Picasa's hidden 'expert' features make it superb


September 25, 2011


By Al Fasoldt
Copyright © 2011, Al Fasoldt
Copyright © 2011, The Post-Standard

While editing hundreds of photos of a recent journey, I became frustrated at the porkiness of my standard professional photo-handling software. The result of my dissatisfaction was a revelation.

Left with the feeling that my editing would take seven months to finish, I turned to Picasa, the free photo editor and image organizer from Google. I already know how to use Picasa's many features -- I teach a workshop on Picasa -- and I thought I had uncovered everything about the way the software works.

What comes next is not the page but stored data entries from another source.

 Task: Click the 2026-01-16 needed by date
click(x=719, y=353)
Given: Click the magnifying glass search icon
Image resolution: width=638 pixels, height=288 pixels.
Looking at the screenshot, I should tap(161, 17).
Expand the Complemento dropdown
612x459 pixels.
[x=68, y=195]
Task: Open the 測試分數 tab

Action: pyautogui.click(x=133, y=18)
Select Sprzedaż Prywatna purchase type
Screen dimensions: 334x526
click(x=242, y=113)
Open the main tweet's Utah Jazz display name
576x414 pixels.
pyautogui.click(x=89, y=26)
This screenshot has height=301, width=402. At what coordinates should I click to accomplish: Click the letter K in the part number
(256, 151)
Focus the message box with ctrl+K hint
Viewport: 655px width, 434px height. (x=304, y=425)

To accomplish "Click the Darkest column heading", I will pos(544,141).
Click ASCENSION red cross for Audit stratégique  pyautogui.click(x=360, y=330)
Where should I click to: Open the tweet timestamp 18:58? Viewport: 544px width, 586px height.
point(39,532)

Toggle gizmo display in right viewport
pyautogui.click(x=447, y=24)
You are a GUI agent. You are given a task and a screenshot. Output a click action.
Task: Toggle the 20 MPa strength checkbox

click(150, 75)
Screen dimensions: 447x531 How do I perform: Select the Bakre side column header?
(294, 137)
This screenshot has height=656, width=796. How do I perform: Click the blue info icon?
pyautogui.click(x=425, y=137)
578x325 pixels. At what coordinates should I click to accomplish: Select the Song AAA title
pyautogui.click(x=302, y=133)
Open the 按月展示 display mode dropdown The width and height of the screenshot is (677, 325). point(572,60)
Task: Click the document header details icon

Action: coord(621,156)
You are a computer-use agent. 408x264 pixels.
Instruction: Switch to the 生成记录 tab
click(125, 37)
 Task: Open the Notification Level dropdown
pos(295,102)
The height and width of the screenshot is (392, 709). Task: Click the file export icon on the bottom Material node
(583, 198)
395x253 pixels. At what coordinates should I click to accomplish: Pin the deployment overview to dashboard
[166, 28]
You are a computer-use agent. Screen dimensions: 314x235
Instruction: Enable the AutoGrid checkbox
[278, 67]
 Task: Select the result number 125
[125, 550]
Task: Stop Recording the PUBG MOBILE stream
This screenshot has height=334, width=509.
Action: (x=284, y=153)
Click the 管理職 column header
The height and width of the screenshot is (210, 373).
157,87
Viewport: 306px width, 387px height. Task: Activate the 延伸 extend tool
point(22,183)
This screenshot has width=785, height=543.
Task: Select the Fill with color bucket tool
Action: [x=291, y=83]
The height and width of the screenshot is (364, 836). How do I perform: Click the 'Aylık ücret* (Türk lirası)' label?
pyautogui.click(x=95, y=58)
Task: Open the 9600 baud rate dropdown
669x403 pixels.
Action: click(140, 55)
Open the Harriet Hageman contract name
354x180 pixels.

But overconfidence can be a fickle friend. After a close examination of the way Picasa exports photos and the way it adjusts dynamic range -- the range from very light to very dark -- I've discovered two hidden features that make Picasa suitable for serious amateurs and even, in some cases, professionals. I'll explain both of them. (If you don't already have Picasa, get it free from Google at http://picasa.google.com. It's available for Windows, not just Macs, and comes in a version that runs on Linux, too.)

The first hidden feature is amazing. To explain how it works, we have to look at Picasa's unusual editing process.

Picasa does all its work on JPGs. Ordinarily, that would be bad, because JPGs are compressed images with some of the picture content tossed away. An original JPG, the photo that comes out of the camera, is usually fine -- the first-time image compression in a JPG is very hard to detect -- but a JPG that's edited and resaved a couple of times starts looking rough and jagged.

But Picasa never does any of that resaving stuff. Instead, Picasa keeps a list of the changes you make (crop this much off the side, add this much red-orange to the image, increase the contrast 5 percent, that kind of thing) and applies those changes to an exact copy of your original whenever you view or print the photo.

And whenever you export the photo, too. That's the important point here, because the only way to get Picasa's image editing OUT of Picasa is to export the photo. So here comes the Big Kahuna of JPG Editing: Doesn't this create a resaved copy of the JPG with reduced quality, and therefore make all your efforts pointless?

Not at all. Or, more to the point, not if you use Picasa's unheralded "Automatic" image quality setting, shown in the screen shot here. As long as you use the original image size, the "Automatic" setting simply adds your changes to the original JPG as an overlay and saves the result. It is not "resaving" the JPG after editing; rather, Picasa is filtering the JPG through the overlay of your changes. The structure of the image, crucial to the way JPG compression works, is not touched.

You can then open the exported image in any other image program and save it as a TIF or PNG; both formats preserve the image in a lossless way. In other words, Picasa's editing is lossless in terms of what it does to the JPG, and Picasa's exported version is lossless too.

This is all but unknown outside of Google's engineering team.

The second hidden feature is Picasa's auto-adjustment method, used in the "I'm Feeing Lucky" and "Auto Color" buttons. To use it, first turn on the display of "overflow" or blown-out areas of the photo. Open the View menu, then choose the Display Mode menu. Make sure "Show overflow pixels" has a checkmark.

With that turned on, every photo you edit will show whether it has blown-out areas by highlighting them in red. To pull the brightness of just those pixels back from the blown-out stage, simply click "I'm Feeing Lucky" and then "Auto Color." I know of no other software that does this so automatically -- and so well.